We had invested significant effort into building a comprehensive monitoring and alerting framework. We monitored pipeline failures, data freshness, schema changes, data quality validations, and infrastructure health. Technically, it worked. But we overlooked one important question: who actually needs to know?
Some alerts were being sent directly to business stakeholders when they only required engineering action. Other alerts highlighted temporary data quality mismatches caused by upstream dependencies outside our control. Every notification created uncertainty. Questions started appearing:
- Can we trust today's dashboard?
- Is the data broken again?
- Should we delay the report?
Ironically, our monitoring system — designed to increase confidence — was slowly reducing it.
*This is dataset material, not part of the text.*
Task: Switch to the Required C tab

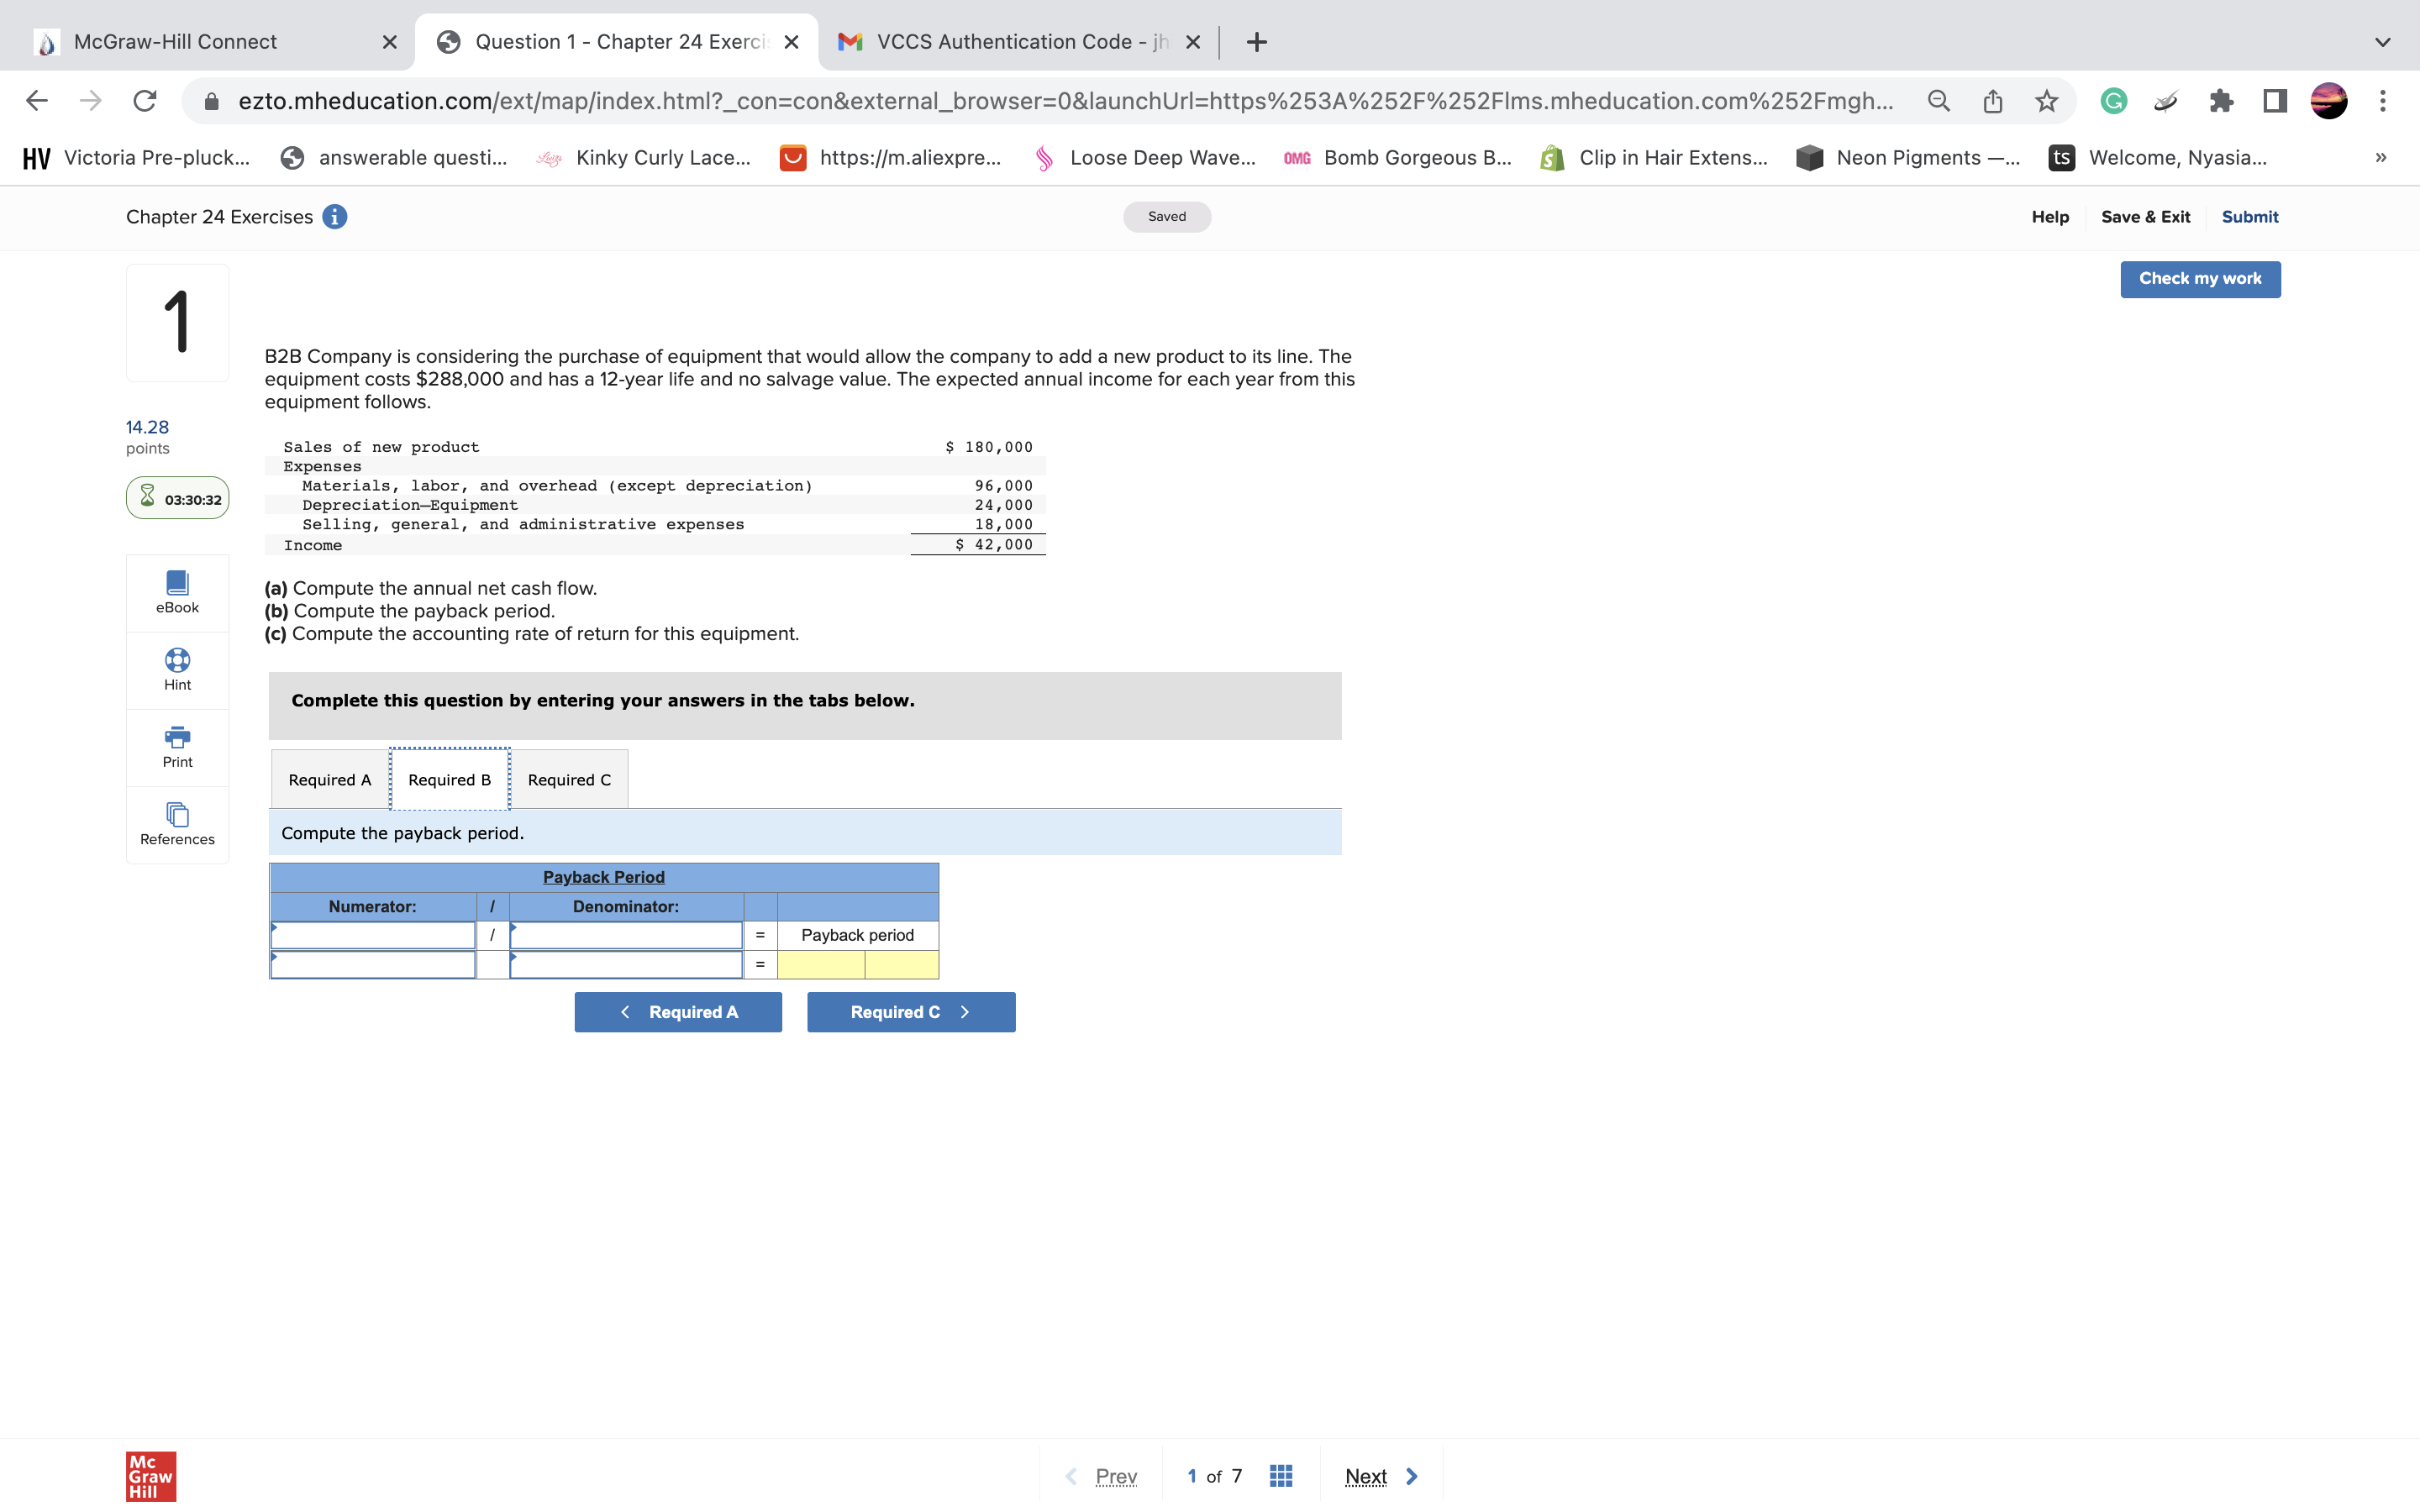Action: [569, 780]
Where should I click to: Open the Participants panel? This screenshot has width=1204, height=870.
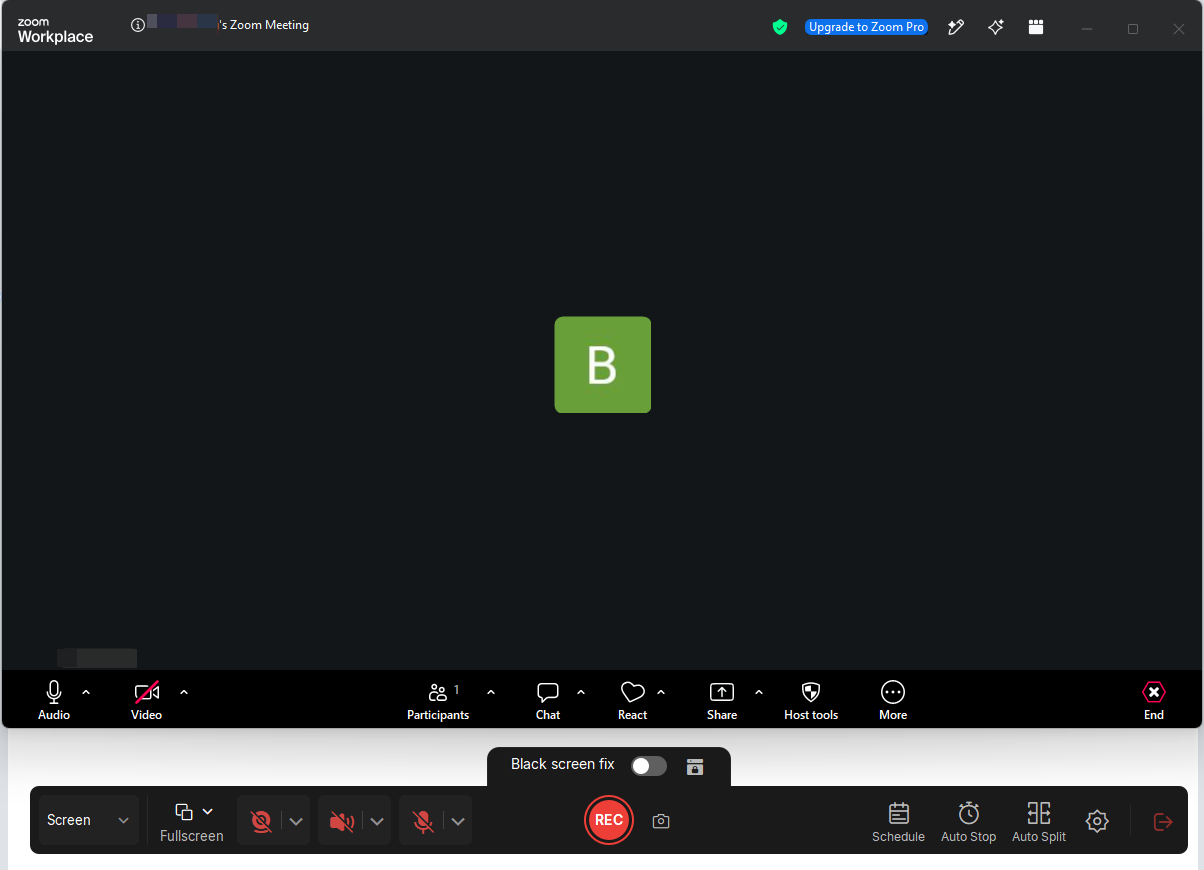(x=438, y=700)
The shift that changed everything
Instead of asking "what should we monitor?" we started asking "who should be notified, when, and what action can they actually take?" That simple shift changed everything.
Today, I think of alerting in three layers:
Actionable & immediate
Technical issues requiring immediate investigation by the team that can actually fix them.
Awareness & coordination
Issues affecting dependent teams that require awareness or coordination, not a fire drill.
Material impact only
Only incidents that materially impact business decisions, reporting, or customer experience.
Observability is measured in trust, not notification count
Because data observability isn't measured by how many notifications you send. It's measured by how much trust you preserve.
Have you experienced alert fatigue in your data platform? How do you decide who should receive which alerts?